• EXCERPTED TEXT:

○ ○ ○ ○

Clifton Native's Mission: Smiles instead of Frowns - Clifton Campus
Drew Horn is assembling an army of volunteers for a lofty mission: to wipe out loneliness.
Horn's focus is the 50 percent of nursing home residents and people in psychiatric institutions who get no visitors, he said, and it's a problem he thinks can be solved.
His motivation is personal. The 53-year-old Clifton native, who now lives in Montclair, has bipolar disorder and tried to commit suicide twice. "I'm so bipolar, my doctor says I should have been an elevator operator," he likes to joke. "I go up and down, up and down."
He was not diagnosed until he was 42 years old, so he knows what it's like not to fit in and to live with pain and unhappiness.
A few years ago, he "took suicide off the table" and started doing his own brand of off-kilter comedy. Inspired by the story of Hunter "Patch" Adams, a doctor who overcame mental illness and used laughter as medicine for his patients, Horn decided to start the Turn a Frown Around Foundation.
"I realized the guy who's on his second martini in a comedy club doesn't need to laugh as much as the guy in the psychiatric ward," Horn said.
The organization recruits volunteers to visit nursing homes and psychiatric institutions and build friendships with people who might otherwise die without a friend.
Horn's most loyal volunteers are other people who also suffer from mental illness. When Horn's team goes into an institution to entertain the crowd, they are unconditionally accepted, he said. "There's no judgment."
At a recent Turn a Frown Around event, one of Horn's recruits described some of the activities involved in their visits, including a hugging contest. "We hug everybody in the nursing home," he said. "Whoever gives the best hug wins. And since it's mostly women in the nursing homes, usually they vote for the best-looking guy."
For Laurie Pepe, the student services specialist at the DIAL Center for Independent Living in Clifton, Horn's "ragtag army" (as he describes it) seemed like an obvious opportunity for the students she works with who are receiving special education services.

○ ○ ○ ○

• LISTED RECORDS:
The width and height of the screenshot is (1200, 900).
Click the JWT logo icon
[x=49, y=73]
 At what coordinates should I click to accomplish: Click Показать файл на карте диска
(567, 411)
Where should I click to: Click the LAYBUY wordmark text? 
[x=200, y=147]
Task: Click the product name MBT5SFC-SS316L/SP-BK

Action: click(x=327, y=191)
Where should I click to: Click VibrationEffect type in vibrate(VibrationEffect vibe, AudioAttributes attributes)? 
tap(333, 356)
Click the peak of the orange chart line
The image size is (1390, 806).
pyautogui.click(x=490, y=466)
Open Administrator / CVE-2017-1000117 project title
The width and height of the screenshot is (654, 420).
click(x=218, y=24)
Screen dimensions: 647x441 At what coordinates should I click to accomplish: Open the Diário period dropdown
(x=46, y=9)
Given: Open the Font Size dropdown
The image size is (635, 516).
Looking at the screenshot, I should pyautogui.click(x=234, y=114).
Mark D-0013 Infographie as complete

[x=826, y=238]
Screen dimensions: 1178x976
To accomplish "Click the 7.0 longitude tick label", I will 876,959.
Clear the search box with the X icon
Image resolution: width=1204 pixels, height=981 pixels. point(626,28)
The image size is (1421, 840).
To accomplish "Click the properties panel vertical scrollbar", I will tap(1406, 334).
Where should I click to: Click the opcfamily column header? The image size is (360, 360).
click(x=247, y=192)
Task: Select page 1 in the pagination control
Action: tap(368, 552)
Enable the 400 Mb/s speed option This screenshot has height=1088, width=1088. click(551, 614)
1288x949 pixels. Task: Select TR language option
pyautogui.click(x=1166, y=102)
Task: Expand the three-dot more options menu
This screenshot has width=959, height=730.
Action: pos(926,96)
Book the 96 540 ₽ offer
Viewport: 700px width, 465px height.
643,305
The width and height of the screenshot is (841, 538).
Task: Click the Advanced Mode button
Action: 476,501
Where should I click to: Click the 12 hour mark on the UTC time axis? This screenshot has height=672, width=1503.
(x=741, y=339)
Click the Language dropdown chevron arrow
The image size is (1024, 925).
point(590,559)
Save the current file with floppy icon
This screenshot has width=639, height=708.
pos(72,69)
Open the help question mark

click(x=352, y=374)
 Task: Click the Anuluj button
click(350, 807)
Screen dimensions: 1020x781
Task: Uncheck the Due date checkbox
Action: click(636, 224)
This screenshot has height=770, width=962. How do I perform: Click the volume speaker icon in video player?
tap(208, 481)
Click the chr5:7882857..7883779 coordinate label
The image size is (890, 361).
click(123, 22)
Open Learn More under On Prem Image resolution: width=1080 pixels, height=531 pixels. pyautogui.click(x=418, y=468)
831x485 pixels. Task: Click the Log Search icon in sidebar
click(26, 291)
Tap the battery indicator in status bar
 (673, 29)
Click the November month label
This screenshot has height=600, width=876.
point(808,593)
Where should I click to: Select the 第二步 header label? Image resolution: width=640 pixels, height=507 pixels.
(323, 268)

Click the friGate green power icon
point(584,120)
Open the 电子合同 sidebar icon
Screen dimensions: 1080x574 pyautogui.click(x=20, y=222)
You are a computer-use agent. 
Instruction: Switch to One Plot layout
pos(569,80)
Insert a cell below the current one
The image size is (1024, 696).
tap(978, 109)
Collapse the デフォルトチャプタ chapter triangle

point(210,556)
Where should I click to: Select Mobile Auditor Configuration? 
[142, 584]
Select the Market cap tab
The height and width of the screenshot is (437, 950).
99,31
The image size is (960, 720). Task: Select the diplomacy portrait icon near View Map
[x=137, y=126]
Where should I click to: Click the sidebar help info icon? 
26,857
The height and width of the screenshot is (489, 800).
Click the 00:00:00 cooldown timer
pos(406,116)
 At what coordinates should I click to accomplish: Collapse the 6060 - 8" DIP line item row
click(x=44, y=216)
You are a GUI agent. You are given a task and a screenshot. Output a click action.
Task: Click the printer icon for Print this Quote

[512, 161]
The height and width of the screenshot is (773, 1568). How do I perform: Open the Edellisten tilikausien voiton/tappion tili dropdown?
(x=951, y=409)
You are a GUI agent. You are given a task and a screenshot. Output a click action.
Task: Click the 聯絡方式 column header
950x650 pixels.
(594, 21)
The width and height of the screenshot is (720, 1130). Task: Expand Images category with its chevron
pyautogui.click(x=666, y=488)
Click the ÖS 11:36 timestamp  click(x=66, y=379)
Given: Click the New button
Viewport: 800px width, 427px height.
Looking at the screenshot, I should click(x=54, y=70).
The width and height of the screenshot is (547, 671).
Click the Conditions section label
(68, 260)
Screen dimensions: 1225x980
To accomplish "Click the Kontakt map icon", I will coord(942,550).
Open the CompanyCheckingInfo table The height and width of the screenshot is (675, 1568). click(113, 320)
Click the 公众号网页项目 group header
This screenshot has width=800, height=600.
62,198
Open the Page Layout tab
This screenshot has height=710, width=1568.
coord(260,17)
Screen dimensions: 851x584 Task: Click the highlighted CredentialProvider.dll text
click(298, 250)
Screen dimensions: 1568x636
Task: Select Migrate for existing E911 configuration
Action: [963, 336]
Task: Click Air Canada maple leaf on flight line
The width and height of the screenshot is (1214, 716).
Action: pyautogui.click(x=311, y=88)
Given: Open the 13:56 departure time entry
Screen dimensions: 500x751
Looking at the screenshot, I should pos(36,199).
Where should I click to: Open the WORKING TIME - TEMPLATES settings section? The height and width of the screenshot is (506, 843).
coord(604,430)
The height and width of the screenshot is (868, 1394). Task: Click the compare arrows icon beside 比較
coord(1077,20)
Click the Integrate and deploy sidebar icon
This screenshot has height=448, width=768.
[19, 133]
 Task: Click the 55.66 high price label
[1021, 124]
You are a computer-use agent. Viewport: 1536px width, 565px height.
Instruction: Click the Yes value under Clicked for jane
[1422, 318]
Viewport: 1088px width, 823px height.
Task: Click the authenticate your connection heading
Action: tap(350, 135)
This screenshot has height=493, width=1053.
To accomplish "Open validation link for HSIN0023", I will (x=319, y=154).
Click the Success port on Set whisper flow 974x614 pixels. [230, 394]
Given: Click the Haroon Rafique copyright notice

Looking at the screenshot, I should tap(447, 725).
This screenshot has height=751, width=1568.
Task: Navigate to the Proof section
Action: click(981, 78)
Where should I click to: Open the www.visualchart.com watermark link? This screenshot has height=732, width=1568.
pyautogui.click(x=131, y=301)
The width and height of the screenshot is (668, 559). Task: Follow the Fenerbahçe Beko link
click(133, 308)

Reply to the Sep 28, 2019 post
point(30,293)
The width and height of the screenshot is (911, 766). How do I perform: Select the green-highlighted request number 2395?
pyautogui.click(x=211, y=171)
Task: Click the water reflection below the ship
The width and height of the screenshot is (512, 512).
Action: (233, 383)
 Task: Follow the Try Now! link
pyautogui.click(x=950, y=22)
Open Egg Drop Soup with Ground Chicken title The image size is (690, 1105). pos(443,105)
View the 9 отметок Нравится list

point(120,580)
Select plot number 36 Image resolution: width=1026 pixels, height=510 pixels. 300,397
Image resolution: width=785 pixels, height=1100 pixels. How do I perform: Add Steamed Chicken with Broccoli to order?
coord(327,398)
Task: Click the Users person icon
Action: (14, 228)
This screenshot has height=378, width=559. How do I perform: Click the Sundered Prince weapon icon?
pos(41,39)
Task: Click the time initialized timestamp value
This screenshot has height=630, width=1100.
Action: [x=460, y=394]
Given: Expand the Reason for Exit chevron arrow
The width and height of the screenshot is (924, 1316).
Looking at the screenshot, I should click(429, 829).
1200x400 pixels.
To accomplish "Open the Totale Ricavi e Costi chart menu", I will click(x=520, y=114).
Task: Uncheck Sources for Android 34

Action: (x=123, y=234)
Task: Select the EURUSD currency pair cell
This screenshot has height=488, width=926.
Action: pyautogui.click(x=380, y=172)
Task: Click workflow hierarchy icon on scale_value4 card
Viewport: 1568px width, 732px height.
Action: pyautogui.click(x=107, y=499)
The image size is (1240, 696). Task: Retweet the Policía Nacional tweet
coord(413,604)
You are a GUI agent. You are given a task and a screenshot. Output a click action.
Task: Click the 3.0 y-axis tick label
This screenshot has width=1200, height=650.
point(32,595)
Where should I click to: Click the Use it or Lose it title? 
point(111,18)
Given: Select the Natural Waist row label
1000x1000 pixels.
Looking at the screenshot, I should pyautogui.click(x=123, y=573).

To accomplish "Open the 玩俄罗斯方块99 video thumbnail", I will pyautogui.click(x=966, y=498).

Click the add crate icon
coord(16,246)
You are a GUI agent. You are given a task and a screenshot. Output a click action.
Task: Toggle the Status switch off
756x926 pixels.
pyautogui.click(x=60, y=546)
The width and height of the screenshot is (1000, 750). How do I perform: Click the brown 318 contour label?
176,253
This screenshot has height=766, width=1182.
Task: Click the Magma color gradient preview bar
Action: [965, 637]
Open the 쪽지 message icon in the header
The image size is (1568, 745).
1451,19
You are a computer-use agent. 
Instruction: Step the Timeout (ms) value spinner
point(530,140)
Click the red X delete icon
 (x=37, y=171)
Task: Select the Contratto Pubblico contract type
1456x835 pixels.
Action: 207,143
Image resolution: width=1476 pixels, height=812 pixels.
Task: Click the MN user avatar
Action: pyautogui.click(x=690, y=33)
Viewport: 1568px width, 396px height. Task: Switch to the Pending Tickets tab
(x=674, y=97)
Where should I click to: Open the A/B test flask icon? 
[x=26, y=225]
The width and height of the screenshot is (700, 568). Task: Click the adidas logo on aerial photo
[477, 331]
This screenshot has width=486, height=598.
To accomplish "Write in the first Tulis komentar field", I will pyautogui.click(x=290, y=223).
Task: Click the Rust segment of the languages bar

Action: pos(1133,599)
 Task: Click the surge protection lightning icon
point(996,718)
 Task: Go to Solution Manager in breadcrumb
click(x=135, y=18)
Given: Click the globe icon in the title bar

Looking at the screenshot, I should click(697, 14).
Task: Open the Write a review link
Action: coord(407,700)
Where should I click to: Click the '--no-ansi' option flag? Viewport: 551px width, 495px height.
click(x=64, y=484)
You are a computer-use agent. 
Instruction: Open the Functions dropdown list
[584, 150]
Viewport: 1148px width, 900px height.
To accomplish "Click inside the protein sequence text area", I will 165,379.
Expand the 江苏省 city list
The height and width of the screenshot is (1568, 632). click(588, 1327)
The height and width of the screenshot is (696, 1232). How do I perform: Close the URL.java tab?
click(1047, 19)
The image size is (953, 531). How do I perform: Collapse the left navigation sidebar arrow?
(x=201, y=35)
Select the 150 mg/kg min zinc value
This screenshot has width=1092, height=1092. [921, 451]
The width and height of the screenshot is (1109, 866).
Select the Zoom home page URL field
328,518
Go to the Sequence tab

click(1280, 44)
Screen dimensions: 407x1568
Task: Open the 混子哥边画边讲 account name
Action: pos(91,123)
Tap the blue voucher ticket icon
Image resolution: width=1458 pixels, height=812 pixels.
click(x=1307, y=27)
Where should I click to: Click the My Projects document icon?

○ ○ ○ ○

• GOAL OF THE EXERCISE:
Could you retype a passage of the article about Drew Horn word for word, beginning at the words "Clifton Native's Mission: Smiles" and stopping after "pain and unhappiness."? The records come from a different source than the article about Drew Horn.

• REPLY TO THE TASK:
Clifton Native's Mission: Smiles instead of Frowns - Clifton Campus
Drew Horn is assembling an army of volunteers for a lofty mission: to wipe out loneliness.
Horn's focus is the 50 percent of nursing home residents and people in psychiatric institutions who get no visitors, he said, and it's a problem he thinks can be solved.
His motivation is personal. The 53-year-old Clifton native, who now lives in Montclair, has bipolar disorder and tried to commit suicide twice. "I'm so bipolar, my doctor says I should have been an elevator operator," he likes to joke. "I go up and down, up and down."
He was not diagnosed until he was 42 years old, so he knows what it's like not to fit in and to live with pain and unhappiness.